Section 6. A political committee organized or operating on behalf of a candidate for the office of governor, lieutenant governor, attorney general, state secretary, treasurer and receiver general, or auditor may receive, pay and expend money or other things of value for reasonable and necessary expenses directly related to the campaign of such candidate but shall not make any expenditure that is primarily for the candidate’s or any other person’s personal use…
…For the purposes of this section the term “personal use” shall not include expenses relating to the provision of constituent or legislative services or to the opening or maintaining of a legislative district office, provided that (a) said expenses are not otherwise paid, provided or reimbursed by the commonwealth or any other governmental body.
For purposes of this section the term “personal use” shall include the payment of fines, penalties, restitution or damages incurred for a violation of chapters 268A and 268B, but shall not include payments made in relation to allegations of violations of such chapters.
Violations of any provision of this section or section six A or six B shall be punished by imprisonment for not more than one year or by a fine of not more than one thousand dollars. – Office of Campaign and Political Finance
Everyone appreciates a good one-liner. David Bernstein of the Boston Phoenix on Friday’s “Ask me anything” used one while talking about my campaign finance disclosure. I am a diabetic. I am under the care of my physician and endocrinologist and my diabetes is well regulated. That having been said, in the course of campaigning 10-12 and sometimes 14 hours a day, I need to take time away from the campaign trail to address my blood sugar. The American Diabetes Association advises diabetics to eat 4-5 smaller but significant meals during the course of the day. As a practical matter that means I need to stop and eat every few hours. As such, between campaign activity #4 and #5 in a given day, I may need to stop. It also means that many of our campaign events occur around coffeehouses and restaurants. I do not apologize for this. In fact, a diabetic not managing their blood sugar spikes and dips might present in a way similar to an individual who is drunk. – Candidate Steve May via Blue Mass Group 2/5/2012
David Bernstein early in February of 2012 brought my attention via a blog post to Steve May’s campaign finance report, which can be found on-line here. The report states that Stephen May (D-Hull), in his quest to defeat Senator Bob Hedlund (R-Weymouth), spent $8,054 on his campaign in the second half of 2011. $1,658.68 of that was spent on 203 visits to fast food restaurants. This is an average expenditure of $8.16. A chart showing the categories where May spent his campaign cash is below.
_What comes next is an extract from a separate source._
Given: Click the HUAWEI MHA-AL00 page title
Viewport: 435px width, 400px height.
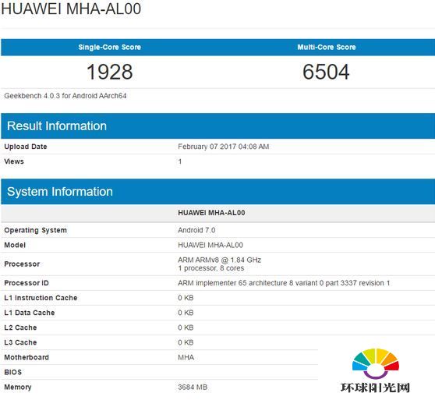Looking at the screenshot, I should 71,9.
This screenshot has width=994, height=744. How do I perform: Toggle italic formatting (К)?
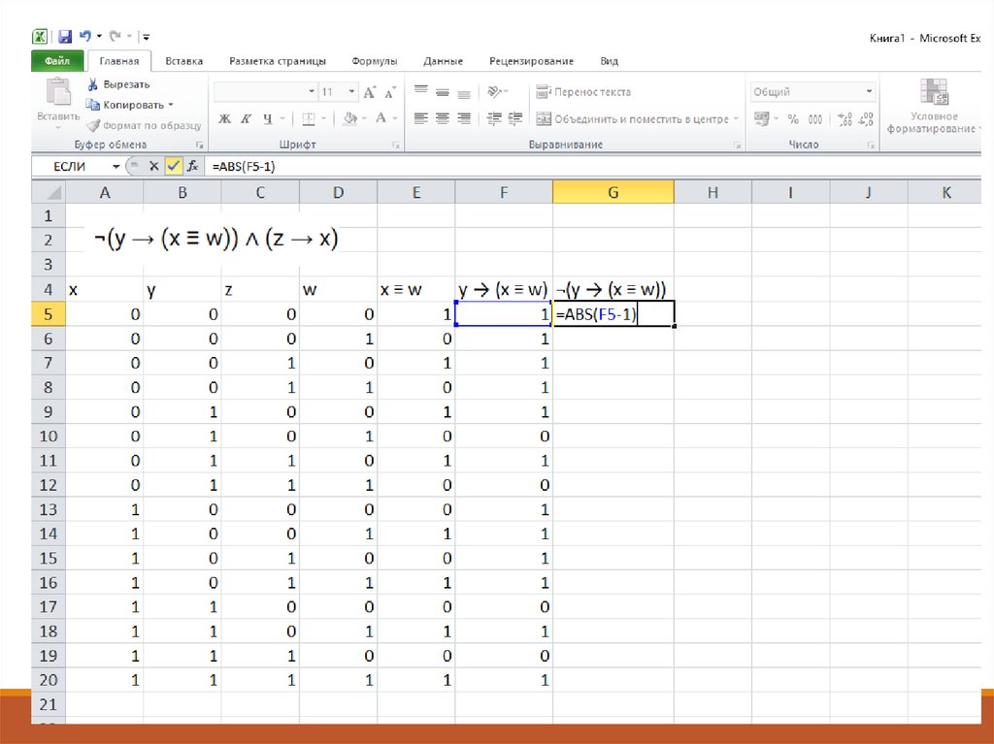246,119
The top two expenditures accounting for over $3,000 of the roughly $8,000 spent by may were for food, and mobile telephony. May spent an average of $236 a month on cell phone services. But the fast food expenditures really are the story. Below you will see a chart showing the top ten food expenditures of the Steve May campaign in the second half of 2011.
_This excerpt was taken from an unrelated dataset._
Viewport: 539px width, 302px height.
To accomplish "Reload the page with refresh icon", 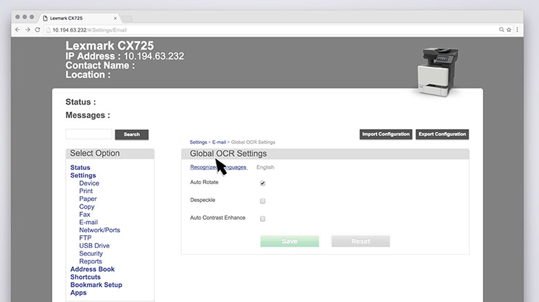I will point(37,30).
In the quote above directly from May, he states that he needs to “take time away from the campaign trail” to deal with his personal medical problem. This is very understandable. What is not understandable is why he thinks that the use of his campaign account on this personal problem is allowable under campaign finance law. The law specifically states, that you cannot use your account on personal expenditures.
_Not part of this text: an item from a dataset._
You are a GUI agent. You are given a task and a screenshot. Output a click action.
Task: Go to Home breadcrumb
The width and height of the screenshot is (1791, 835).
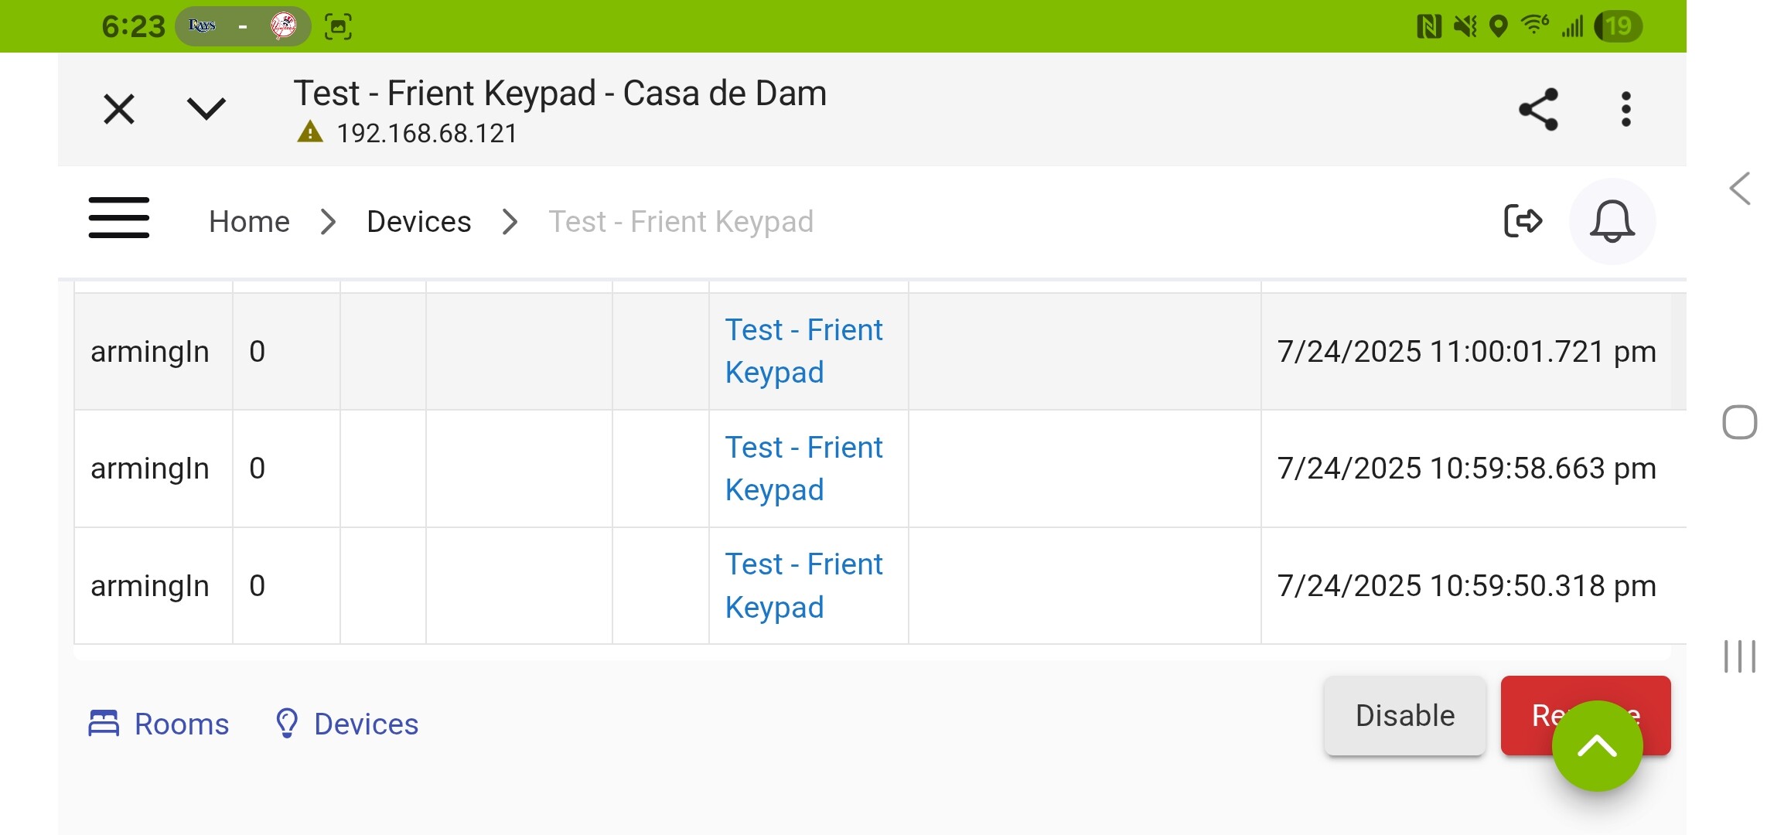tap(249, 222)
May has of course written that all of the expenditures were in the course of his campaigning. If that is so, why are 51% of those expenditures on a dollar basis outside of the district?
In addition to 51% of the expenditures being outside of the district, the reason given on his OCPF reports for those expenditures is suspect. For instance.
It is abundantly clear that Steve May is using his campaign account for his personal medical issues, and food needs. It seems a stretch to say that 203 purchases of fast food items falls under the broad “furtherance of the candidate’s political future” loop-hole in campaign law. OCPF should take a look at this report and advise May as to whether these expenditures are legal.